Les mythes des subprimes edit
Depuis qu’on a commencé aux États-Unis à distribuer et à refinancer en grande quantité des prêts hypothécaires subprime, au début des années 2000, ces prêts ont suscité beaucoup d’intérêt. Cet intérêt n’a fait que croître avec l’explosion des défauts de paiement connue sous le nom de « crise des subprimes ». Les chercheurs, les décideurs et le public ont essayé d'identifier les facteurs qui ont déclenché l’implosion de ce marché et à sa suite celle du système financier global. Mais une bonne partie des explications avancées sont des mythes. C’est en tout cas la leçon de plusieurs études empiriques récentes. Premier mythe : les hypothèques subprime n’étaient distribuées qu’à des emprunteurs peu solvables.
La réalité est qu’elles furent distribuées à tous les types d'emprunteurs.

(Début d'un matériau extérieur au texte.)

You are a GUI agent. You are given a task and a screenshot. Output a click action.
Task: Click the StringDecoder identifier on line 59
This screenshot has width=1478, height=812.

L’idée qu’elles n’aient concerné que des emprunteurs peu solvables vient de ce que l’on néglige la complexité du marché des subprimes et du fait que ces hypothèques soient définies de diverses façons, et pas seulementen fonction de la solvabilité des emprunteurs. Si un prêt était accordé à un emprunteur avec une réputation de faible solvabilité ou un passé de non-paiment, les prêteurs le classaient dans les crédits subprime. Mais étaient également classés dans cette catégorie des prêts accordés par un prêteur spécialisé dans les crédits à coût élevé, et ce même si tous ces prêts n’étaient pas des subprimes. Enfin certains types de prêts hypothécaires généralement indisponibles sur le marché primaire du crédit, comme les « 2/28 hybrides » (deux ans à taux fixe suivis de 28 années à taux variable), étaient classés comme subprimes même s'ils étaient accordés à des emprunteurs parfaitement solvables qui auraient pu prétendre à un crédit sans surprime.
Le processus de titrisation pouvait aussi affecter la désignation comme subprime. Beaucoup d'hypothèques subprime ont été titrisées pour être vendues sur le marché secondaire. Ceux qui procédaient à la titrisation regroupaient des ensembles de prêts hypothécaires classés du plus au moins risqué, sur la base d’un classement qui combinait plusieurs facteurs de risque, comme la réputation de solvabilité, les ratios montant du prêt/valeur du bien, le taux d’endettement de l’emprunteur par rapport à son revenu, etc. Les ensembles les plus risqués formaient un titre « subprime ». Et tous les emprunts réunis dans ce titre recevaient le même label, sans forcément que cela reflète la solvabilité des emprunteurs.
Deuxième mythe : les crédits subprime promouvaient l’accession à la propriété.
Entre 2000 et 2006, un million d'emprunteurs environ ont eu recours à un crédit subprime pour financer l'achat de leur premier logement. Ces emprunts ont contribué à augmenter légèrement la proportion de propriétaires parmi les ménages américains. Malheureusement, beaucoup de ces emprunteurs ont fait défaut deux ou trois ans après avoir contracté leur crédit.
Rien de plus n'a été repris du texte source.